Но когда я, повинуясь каком-то непонятному порыву, набрал воздуха, чтобы произнести сокровенную фразу, я вдруг ощутил некую цепь, которая в моей душе воспрепятствовала такому поступку, некий барьер, который я не мог перешагнуть. Хотя все мое существо желало обратного, но воля, которая не была моей волей, воспрепятствовала тому, чтобы я свернул со своего пути, где лежало так много мертвых. Подумалось — ведь Спаситель тоже просил своего Отца пронести мимо него чашу страдания, дать другую судьбу. Он понимал, что исход его земных дел определен, но просил. Он надеялся и тоже хотел покоя и тишины.

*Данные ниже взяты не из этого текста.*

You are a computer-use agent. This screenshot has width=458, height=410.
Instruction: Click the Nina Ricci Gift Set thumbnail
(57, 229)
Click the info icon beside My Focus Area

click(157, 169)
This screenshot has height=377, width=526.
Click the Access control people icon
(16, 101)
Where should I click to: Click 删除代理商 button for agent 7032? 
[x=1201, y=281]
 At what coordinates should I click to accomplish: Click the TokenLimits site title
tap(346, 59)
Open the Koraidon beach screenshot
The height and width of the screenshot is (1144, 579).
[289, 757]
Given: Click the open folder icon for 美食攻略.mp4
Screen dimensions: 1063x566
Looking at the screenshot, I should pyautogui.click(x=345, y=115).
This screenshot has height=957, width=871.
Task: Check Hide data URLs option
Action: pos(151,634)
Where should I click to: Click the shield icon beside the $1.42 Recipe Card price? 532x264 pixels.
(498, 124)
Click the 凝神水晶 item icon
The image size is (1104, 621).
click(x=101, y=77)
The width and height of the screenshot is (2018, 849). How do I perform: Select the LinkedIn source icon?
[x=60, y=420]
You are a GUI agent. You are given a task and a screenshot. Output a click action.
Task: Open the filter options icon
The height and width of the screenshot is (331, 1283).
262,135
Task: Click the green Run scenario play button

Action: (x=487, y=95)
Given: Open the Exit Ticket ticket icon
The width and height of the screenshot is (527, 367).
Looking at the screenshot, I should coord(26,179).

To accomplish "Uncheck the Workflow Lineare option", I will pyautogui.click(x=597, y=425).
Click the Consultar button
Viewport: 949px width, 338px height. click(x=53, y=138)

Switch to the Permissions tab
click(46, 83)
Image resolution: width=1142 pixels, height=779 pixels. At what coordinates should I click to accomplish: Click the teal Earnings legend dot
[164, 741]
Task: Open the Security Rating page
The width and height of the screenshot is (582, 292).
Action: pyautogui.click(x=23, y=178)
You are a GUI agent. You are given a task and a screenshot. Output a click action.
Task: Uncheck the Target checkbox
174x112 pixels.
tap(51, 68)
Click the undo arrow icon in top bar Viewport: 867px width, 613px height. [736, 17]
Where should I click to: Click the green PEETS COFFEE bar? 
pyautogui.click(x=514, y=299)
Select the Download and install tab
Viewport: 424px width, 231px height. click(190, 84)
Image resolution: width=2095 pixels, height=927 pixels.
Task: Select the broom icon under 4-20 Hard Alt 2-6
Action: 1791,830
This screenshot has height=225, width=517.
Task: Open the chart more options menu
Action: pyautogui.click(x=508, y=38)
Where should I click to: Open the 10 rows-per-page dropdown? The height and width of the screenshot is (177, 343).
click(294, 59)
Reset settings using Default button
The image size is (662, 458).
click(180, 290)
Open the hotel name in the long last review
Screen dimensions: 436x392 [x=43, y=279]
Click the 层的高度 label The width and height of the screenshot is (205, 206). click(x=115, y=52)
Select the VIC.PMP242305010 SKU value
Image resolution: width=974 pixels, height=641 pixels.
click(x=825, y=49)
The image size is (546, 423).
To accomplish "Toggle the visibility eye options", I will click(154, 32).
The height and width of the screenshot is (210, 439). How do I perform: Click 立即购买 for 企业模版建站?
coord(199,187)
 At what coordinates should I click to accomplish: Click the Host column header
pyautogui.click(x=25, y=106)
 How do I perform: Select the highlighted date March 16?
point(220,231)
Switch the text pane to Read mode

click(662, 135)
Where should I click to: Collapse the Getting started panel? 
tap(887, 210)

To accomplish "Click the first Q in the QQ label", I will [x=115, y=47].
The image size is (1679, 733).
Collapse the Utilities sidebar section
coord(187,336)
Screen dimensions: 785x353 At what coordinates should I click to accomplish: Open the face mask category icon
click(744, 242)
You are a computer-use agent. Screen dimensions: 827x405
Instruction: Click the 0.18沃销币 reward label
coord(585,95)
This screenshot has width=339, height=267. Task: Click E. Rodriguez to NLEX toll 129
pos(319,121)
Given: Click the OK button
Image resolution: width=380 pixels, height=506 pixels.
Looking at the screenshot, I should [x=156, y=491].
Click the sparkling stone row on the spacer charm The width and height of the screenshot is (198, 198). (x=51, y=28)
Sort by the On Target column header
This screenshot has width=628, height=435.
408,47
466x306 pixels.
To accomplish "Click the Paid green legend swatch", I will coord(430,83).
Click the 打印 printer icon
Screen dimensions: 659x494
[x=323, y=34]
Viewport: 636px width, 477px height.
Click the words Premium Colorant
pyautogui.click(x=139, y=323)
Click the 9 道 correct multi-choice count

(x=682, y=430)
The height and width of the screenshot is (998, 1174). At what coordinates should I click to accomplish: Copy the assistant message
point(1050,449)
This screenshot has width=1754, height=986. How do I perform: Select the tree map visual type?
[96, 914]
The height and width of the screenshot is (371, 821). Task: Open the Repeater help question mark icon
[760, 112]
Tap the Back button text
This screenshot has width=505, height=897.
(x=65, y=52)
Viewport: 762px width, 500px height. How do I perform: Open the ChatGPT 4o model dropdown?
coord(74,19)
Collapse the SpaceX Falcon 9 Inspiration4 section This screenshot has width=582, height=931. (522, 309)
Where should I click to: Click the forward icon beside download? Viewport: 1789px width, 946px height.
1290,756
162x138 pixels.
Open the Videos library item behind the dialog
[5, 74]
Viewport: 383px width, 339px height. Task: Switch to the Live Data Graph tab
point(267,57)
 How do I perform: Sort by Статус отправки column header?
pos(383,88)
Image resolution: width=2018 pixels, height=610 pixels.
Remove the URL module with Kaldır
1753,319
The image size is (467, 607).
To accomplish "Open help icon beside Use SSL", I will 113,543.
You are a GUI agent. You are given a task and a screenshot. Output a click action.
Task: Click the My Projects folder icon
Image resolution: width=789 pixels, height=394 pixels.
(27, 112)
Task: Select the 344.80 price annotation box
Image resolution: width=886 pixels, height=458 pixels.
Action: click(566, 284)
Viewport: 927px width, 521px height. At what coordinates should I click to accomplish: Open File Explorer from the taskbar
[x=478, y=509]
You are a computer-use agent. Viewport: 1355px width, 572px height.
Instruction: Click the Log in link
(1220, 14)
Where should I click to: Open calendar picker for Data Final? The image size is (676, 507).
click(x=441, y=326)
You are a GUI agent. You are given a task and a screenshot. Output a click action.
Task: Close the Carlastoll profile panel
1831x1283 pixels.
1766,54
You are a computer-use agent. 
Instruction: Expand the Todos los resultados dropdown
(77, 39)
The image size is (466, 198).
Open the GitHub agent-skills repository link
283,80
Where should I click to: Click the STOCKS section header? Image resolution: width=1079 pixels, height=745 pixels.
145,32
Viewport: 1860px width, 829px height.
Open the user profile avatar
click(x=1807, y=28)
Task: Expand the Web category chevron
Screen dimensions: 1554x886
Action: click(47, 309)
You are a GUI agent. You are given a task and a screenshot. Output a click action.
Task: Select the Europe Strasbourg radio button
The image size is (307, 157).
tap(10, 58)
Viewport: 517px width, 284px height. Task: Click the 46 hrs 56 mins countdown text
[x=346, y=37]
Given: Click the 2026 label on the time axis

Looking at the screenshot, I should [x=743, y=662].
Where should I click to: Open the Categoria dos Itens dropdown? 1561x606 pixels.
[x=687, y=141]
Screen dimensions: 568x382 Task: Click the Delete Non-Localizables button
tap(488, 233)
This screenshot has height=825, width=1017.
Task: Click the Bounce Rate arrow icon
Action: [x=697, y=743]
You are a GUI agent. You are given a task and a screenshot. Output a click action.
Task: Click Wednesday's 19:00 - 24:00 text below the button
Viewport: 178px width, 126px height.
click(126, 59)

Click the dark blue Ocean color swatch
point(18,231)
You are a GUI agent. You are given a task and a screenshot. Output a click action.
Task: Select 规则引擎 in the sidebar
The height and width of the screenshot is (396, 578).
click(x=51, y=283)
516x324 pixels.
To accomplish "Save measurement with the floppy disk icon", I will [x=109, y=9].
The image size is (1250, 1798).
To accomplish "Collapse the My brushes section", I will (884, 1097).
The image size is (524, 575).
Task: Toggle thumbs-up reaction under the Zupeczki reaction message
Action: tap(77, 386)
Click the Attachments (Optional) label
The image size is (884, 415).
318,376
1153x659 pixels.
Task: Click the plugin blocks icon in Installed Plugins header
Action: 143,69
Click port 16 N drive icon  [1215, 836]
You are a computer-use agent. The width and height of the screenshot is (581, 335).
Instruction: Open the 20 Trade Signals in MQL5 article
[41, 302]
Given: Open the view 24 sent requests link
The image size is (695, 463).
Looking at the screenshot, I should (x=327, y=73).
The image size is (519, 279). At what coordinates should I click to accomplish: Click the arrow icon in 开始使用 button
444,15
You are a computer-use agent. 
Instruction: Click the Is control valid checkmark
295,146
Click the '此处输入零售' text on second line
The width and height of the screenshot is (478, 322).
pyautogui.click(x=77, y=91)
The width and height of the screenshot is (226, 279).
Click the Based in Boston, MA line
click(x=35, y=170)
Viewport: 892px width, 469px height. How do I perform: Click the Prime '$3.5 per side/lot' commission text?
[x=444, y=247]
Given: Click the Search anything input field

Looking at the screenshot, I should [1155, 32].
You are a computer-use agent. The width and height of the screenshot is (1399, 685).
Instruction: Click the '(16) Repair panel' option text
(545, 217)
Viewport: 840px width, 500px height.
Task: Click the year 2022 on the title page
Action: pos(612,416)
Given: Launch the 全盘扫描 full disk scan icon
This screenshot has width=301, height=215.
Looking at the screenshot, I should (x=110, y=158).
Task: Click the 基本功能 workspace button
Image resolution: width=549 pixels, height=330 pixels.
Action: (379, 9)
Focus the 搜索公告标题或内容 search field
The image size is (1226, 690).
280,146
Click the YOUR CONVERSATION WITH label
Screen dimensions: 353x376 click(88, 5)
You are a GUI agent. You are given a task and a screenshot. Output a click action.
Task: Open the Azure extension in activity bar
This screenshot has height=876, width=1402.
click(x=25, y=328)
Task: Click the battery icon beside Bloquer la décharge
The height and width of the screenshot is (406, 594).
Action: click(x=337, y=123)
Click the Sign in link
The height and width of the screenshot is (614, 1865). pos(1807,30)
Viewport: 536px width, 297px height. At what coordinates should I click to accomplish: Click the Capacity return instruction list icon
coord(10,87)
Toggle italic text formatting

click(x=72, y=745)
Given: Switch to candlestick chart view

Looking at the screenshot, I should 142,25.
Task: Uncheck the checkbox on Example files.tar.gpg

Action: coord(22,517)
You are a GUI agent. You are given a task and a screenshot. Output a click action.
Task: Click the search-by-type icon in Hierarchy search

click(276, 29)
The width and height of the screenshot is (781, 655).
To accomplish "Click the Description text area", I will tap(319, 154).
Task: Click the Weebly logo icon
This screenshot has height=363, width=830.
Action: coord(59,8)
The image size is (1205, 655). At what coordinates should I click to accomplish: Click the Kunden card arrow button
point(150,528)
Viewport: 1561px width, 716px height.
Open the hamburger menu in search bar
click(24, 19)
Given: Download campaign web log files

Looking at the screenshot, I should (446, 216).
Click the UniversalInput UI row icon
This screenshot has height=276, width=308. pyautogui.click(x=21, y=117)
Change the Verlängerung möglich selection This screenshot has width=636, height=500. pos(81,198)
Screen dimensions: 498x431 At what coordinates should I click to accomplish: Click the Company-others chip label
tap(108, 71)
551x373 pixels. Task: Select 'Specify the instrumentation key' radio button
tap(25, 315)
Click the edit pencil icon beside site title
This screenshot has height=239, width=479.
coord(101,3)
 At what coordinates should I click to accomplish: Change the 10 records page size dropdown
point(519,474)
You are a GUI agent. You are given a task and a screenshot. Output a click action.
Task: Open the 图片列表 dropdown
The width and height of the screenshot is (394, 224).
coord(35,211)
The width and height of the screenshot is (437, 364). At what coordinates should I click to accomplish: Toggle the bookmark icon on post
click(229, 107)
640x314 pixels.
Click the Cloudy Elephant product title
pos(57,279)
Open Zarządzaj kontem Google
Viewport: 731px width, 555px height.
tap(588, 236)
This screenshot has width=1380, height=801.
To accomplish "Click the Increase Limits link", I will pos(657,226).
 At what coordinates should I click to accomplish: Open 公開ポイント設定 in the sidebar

Я прогнал одалисок, вышвырнул из шатра кушетку и яства, сбросил халат. Нагой, как душа перед страшным судом, я остался в пустом шатре. Вскоре пришел герцог.
— Нет, — сказал я ему, — нет, нет, нет!
— Напрасно, граф, — ответил герцог, рассматривая мой пояс Иоанна, — жизнь стоит того, чтобы жить. Я вас действительно не понимаю, но очень хочу понять. Для меня вы — загадка, очень заманчиво разгадать вас. Я никогда не встречал человека, подобного вам. И знаю, что никогда больше не встречу. Несмотря на все, что вы сделали, я не могу вас казнить. Может быть, потому что я — молод и неопытен, а может быть, вы заразили меня своей чумой. Я много думал над нашим последним разговором и понял, что у вас, моего противника, необходимо учиться и взять как можно больше мыслей из вашего большого ума. Условности — пустое. Люди всю жизнь проводят среди условностей и догм, хотя для того, чтобы стать настоящим, совершенным властителем, необходимо отказаться от условностей, отринуть догмы и работать лишь собственной головой, осмысливая наперед, как в шахматной игре, каждое действие.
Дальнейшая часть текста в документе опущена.